I couldn’t keep my eyes off of the ceiling in wonder of the workmanship created by men in the 1600s.
Hagia Sophia – A Byzantine architecture, thought to have been built in the year 346 AD. It was the seat of the Orthodox church, and then became a Roman Catholic cathedral and later a Mosque. It was partially destroyed by conflicts, earthquakes and old age, and through the years it was rebuilt, restructured and is now a free museum for all. What I found interesting in this age, is that the building faces the proper way for Islamic prayers, with an additional prayer area for Christians, all made available for the employees of the museum.
Basilica Cistern – It is an underground chamber, about 105 ,000 sq. ft that holds 80,000 cubic meters of water. Marble columns sit stone faced inside the water that gives life to fish. Inside, after we walked down a stone staircase, we were free to walk along side the water on wooden platforms. It’s mysterious, quiet, except for the echoes of people. Built in the third and forth centuries during the Early Roman Age was reconstructed after a fire in 476. In our modern age, around the 1980’s mud was removed and the site was cleaned for public access. I found this most amazing, and was told it took thousands of people to build it.
There was just so much to see and learn, that I will need to study more to remember all Tibet told us. I managed to take in the atmosphere and intelligence of the ancient world.
We had a typical Turkish lunch and I finally had real Turkish coffee that I loved.
During our tour, Shay and George had to leave: George to get ready to catch a plane back to LA, and Shay to rest up for a game. Read about Shay on Wikipedia or an many Internet sites. They were fun to be part of our group. Wish they could have stayed with us until the end.
Later were transported to visit Nakkas, where we learned about oriental rugs. Here’s the website: www.nakkasrug.com. Mahmut Kaya presented how Turkish rugs are made using a looping of threads that permanently seal the rugs tightly for long lasting wear.

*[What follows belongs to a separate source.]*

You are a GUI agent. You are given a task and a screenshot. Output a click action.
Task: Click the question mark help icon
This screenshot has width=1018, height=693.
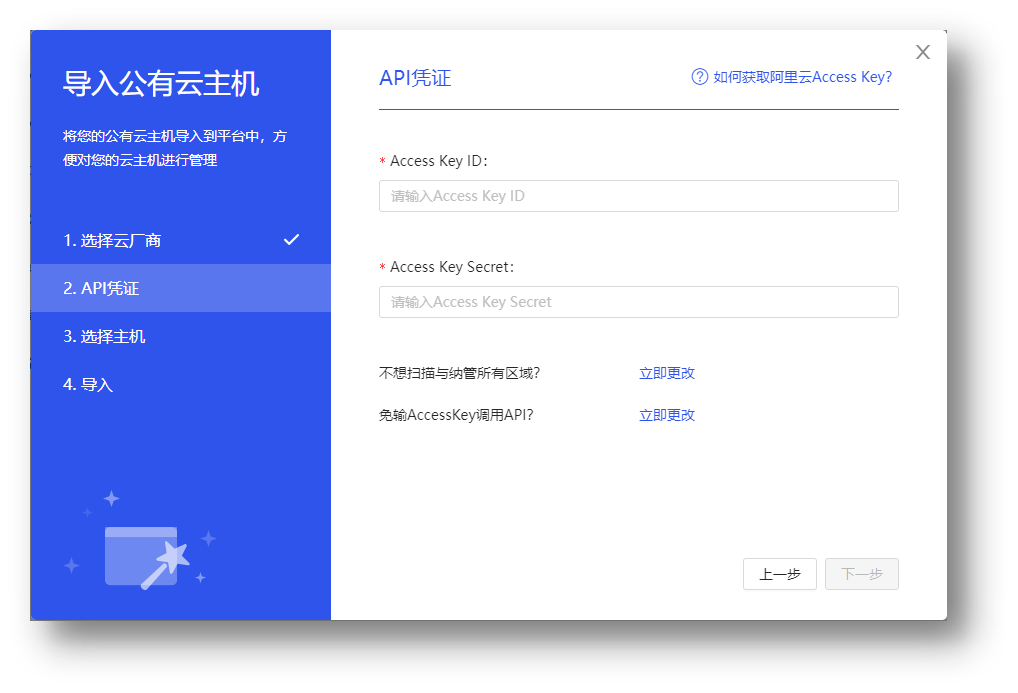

They were gorgeous in a variety of colors. I swooned over them, wishing I had a floor to put one down. There were men who whooped up a rug and gently laid it down at our feet. Patty did her best at getting a price she wanted for one large rug and a runner.
The men folded up her rugs, tied them up in brown paper and put them into a bag that she could carry home on the plane.
Ed has lived in Turkey as a military man, and has several rugs in his Utah home.
The next visit was inside the Grand Bazaar – the largest and oldest in the world. There were kiosks of gold and silver jewelry, cashmere and silk scarves, porcelain, leather, and hanging colorful lights, and on and on. A man carried small glasses of tea on a tray, shoppers walked and bargained, barkers barked their wares, and I just took it all in.
I saw lots of items I would want to take back home for myself, friends and family. However, I resisted and conformed to my original vow not to purchase souvenirs on this journey. My souvenirs will be memories, photos, and stories, and of course – the people I meet along the way. Tibet, Patty, Lisa, Ed, Shay, George – thanks for making it such a fun day. You are the best!